We would like to ask each and every one – as an assignment for the Workshop Week – to bring a local tasting experience from your culture and/or context. Bring something that we can all taste ( a spoon ful each for about 35-45 students & leaders! It could be pretty much anything, a herbal vinaigrette, a sauce, cheese, etc.

We will prepare basic food and bread to go along with it your “local taste ”.

Assignment 2, under Workshop Week involves  meet together for a one week workshop at Hjulsjö village on the  countryside in Sweden. Participants will investigate food system resilience, on site, by carrying out local studies, stakeholder meetings, dialogues and tutorials. They will work with local actors such as farmers, chefs, hunters, makers, agro-forestry, tourism operators, school teachers.

The course  will be structured around the five stages of the Theory U-processa model founded by the Presencing Institute. 

The different stages  involve suspending judgement, embodied meditative and performative activities, poetic reflection, journaling, mapping and other activities that make tangible connections to intangible experiences.

Participants will also carry out communication, affirmative feedback and knowledge exchange activities during the week, with a focus on the co-creation of collective meals whose content, process and form express  ecological and sustainable perspectives. A local and national Swedish perspective will be shared in relation to  insight from our  International participants who will be encouraged to propose practices from their own cultures with the potential to be adapted locally.

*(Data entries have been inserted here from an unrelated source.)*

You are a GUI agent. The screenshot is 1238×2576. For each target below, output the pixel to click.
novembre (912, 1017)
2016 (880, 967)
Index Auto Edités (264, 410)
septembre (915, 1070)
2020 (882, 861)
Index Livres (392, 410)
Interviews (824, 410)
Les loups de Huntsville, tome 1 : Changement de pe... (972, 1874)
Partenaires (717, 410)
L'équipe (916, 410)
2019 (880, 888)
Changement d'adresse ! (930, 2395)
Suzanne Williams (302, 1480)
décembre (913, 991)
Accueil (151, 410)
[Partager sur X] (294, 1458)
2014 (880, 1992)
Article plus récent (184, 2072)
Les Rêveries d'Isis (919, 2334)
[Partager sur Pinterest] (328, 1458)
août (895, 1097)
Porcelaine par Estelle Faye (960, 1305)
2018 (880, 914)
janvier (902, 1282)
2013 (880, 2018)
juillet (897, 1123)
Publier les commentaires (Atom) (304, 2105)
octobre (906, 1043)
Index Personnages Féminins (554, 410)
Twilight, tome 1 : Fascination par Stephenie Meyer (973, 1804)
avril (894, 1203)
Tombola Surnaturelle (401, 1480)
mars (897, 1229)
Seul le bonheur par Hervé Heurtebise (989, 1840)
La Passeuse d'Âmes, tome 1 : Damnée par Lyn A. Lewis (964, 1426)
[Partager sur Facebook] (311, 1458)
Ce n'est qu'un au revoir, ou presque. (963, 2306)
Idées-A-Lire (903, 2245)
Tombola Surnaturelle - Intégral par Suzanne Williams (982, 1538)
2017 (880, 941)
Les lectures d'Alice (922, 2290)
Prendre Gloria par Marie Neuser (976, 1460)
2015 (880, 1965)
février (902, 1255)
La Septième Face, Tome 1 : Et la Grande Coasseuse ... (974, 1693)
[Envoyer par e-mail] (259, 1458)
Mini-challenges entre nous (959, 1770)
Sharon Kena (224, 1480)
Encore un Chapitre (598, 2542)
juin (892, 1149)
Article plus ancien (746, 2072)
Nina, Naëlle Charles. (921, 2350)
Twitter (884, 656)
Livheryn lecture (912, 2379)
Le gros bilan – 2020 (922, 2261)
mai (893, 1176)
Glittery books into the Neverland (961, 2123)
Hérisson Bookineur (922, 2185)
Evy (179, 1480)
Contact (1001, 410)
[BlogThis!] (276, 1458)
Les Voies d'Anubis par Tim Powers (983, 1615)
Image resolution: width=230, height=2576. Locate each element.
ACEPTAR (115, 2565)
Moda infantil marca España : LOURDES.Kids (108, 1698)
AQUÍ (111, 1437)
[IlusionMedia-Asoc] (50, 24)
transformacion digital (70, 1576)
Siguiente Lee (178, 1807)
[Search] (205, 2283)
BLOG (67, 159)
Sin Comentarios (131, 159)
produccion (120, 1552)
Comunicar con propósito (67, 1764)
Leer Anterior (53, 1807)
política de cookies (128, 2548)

New ways to re-connect the city with the land will be a core theme: Ways that are part-time, but long-term; ways that involve an exchange of value, not just paying money; ways in which land, knowledge, and equipment are shared in new ways; ways based on the re-discovery of historical links between town and country – but reinvented in an age of networks and social innovation.

Meal experience  groups organised by theme and partner:

  1. Forest Gathering theme : Partner Cristine Schaffer
  2. Eco Garden theme : Partner Magnus Westling
  3. Ranching theme: Partner Rudy Hobbenschot & Ellen Mulderij

Each student will belong to one of the above themes. The groups are 8-10 students who will collaborate with the partner(s) for 8-12 hours, culminating in making  food and creating the entire meal experience for the  all the students & teachers.  (Attention: Send an email with a list of prioritising which theme you would like to take part in.  We can not guarantee you will get your first priority but we vill try.  If you have a well grounded reasons for not being able to  take part in one of the groups please tell us. )

Parallel Activities 

Activities will be run parallell to the Meal experience themes . The students who are not engaged in the meal experience group  for the day will be able to be engaged in a number of possible events, workshops that are organised through  interest groups. These will be posted and developed during the course. To strengthen the general food systems theme and  reconnecting urban med rural  we will offer the possibility to join  interest group run by the course leaders and by students.

Here are some of the issues we have prepare:

  • Next Economy
  • Poetic activism
  • Haptic and Taste


Workshop week –Hjulsjö  – Assignment 2 –  (Aug 13-19)

This workshop takes place at Hjulsjö and the surrounding community, where student groups will explore the theme: sustainability food systems, watersheds and biodiversity.  Students and teachers meet for one week at Hjulsjö to identify a challenge or opportunity and propose a solution or intervention in a collaborative design effort together with local partners who have ongoing projects, new ideas and visions for the future.

We will run daily lectures, on site studies (with and without partners), tutorials and short group presentations during the week. Through creative prototyping and design methods in workshop activities the groups will develop their collaborative process and proposals.

• A Taste event with local folk, partners and the interested public.

Your work consists of:

* Read the Handbook carefully to prepare your “travel kit”, for information on travel, common meals including breakfast and lunch, and about food logistics

* Bring a “dish / sauce” to the first dinner on Sunday to give a TASTE of your culture

* Participate and collaborate in design teams, tutorials and presentation sessions

* Contribute to course activities, take part in  for preparing & serving common meals

We will begin with a mingling TASTER activity where everyone will share a special taste “dish/sauce” from his or her own/local culture that can be eaten with vegetarian food. Please bring enough so 55 people could have a spoonful  :-).   

Sunday, August 13  

16:00   Arrival set up tents, check things out.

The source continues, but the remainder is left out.